Di solito succede che se si gioca in modo sporco
in un determinato sistema è perchè chi non lo fa ne
resta emarginato. Ciò significa che non tutti hanno la voglia
di giocare sporco. In questi casi, esiste sovente un desiderio di
cambiare le regole del gioco e, soprattutto, di poter stabilire
la fiducia reciproca che permetta di sapere che si vigilerà
efficacemente per salvaguardare le regole del gioco "pulito".
Purtroppo, normalmente, questo desiderio e questa speranza rimangono
frustrate se non si propongono o accettano nuove regole del gioco
che siano efficaci e che possiedano soprattutto un sistema che ne
garantisca il rispetto, o se non altro la penalizzazione di chi
le infrange.
Si tratta dunque di scoprire una faccia della moneta
che favorisca insieme la libera creazione di ricchezza (in una cornice
ecologica e solidaria) e che permetta il fatto che per far questo
non sia necessario sporcarsi le mani continuamente, perchè
"ciascuno sa che tutti sanno" che non c'è più
bisogno di farlo.
Problemi di questo genere sono abbastanza comuni.
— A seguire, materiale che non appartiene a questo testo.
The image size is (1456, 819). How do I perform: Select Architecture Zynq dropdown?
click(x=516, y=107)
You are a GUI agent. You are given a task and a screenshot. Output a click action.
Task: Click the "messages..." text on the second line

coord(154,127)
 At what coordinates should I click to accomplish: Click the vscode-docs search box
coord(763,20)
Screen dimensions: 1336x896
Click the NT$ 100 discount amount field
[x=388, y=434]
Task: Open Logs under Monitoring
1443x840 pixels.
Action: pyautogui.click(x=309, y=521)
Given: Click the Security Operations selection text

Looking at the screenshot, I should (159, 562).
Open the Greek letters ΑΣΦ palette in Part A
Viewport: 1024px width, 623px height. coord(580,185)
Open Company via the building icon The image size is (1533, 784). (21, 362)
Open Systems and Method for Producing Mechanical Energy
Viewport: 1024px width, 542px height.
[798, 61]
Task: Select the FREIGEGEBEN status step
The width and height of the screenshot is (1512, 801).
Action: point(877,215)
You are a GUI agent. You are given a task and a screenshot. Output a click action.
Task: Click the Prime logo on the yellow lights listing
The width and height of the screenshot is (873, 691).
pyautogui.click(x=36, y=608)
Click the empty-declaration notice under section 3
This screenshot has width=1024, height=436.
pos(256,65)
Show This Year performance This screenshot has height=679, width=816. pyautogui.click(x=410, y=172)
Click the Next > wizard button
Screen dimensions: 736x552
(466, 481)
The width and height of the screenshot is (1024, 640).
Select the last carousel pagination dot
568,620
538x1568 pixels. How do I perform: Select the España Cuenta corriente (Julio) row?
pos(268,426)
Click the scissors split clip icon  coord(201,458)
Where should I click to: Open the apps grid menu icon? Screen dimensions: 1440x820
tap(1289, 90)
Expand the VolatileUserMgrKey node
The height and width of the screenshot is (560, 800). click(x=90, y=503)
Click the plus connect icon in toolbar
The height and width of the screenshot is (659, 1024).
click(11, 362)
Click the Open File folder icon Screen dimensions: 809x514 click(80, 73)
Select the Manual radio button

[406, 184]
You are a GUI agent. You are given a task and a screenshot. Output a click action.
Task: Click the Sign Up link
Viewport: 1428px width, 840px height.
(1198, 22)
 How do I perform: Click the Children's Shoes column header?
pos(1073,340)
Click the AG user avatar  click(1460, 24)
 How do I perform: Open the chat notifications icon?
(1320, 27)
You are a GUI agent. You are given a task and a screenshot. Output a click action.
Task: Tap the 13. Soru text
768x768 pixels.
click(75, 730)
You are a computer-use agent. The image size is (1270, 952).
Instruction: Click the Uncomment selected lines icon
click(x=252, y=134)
Si pongono nel modo più chiaro nei giochi dei bambini:
Quando si comincia un gioco, tutti sono messi al
corrente delle regole. Chi non le rispetta viene rifiutato dagli
altri.
Quando a causa di qualche incidente comincia ad introdursi il gioco
scorretto, possono essere capaci di fermarsi e dire basta! Ricominciano
a giocare bene e, se risulta necessario, nominano un arbitro.
Anche nella vita degli adulti ci sono situazioni
che giungono ad un livello di "saturazione" che non beneficia
nessuno ed alle quali solo un cambiamento di cornice, di regole,
può apportare una soluzione. Però dev'essere un cambiamento
uguale per tutti, diversamente nessuno è disposto ad accettarlo.
Càpita anche che costa immaginare una nuova cornice perchè
l'attuale rende impossibile una chiara maniera di impiantare la
nuova. Possiamo vederlo nel caso del problema del traffico nelle
grandi città. Le due alternative, auto privata o trasporto
pubblico, presentano gravi inconvenienti qualora le si vogliano
mantenere simultanee e compatibili. Le misure che si introducono
per favorire un sistema vanno a discapito, solitamente, dell'altro,
fino al punto che in definitiva ne risultano pregiudicati entrambi.
Il trasporto pubblico di superficie non può essere efficiente
fintantochè il trasporto privato glielo impedisca. Di conseguenza,
gli affezionatissimi al trasporto privato, malgrado il supplizio
quotidiano, non si sentono incoraggiati a passare al supplizio del
trasporto pubblico. Il risultato è il collasso permanente
del sistema di trasporto (con tutto il disagio, le spese ed i danni
che ciò comporta per tutti; dal punto di vista della qualità
del trasporto, nessuno ne risulta beneficiato, nè ricchi
nè poveri). Ci sarà chi ne risulti avvantaggiato,
almeno indirettamente (fabbricanti d'auto, petrolieri, esperti d'urbanistica
del traffico, officine di riparazione...). Ma perfino questi, che
nella prima fase di un cambiamento sembrerebbe abbiano da perderci,
dovranno trovare con le nuove regole del gioco, nella misura del
possibile, uno spazio per vivere.
Come rispettare coloro che vogliono, o devono,
andare soli, tranquilli, in un veicolo, da porta a porta, senza
mettere a repentaglio l'insieme del sistema di trasporto? Come offrire,
nello stesso tempo, un trasporto collettivo efficiente, rapido,
economico, che non interferisca col trasporto personalizzato?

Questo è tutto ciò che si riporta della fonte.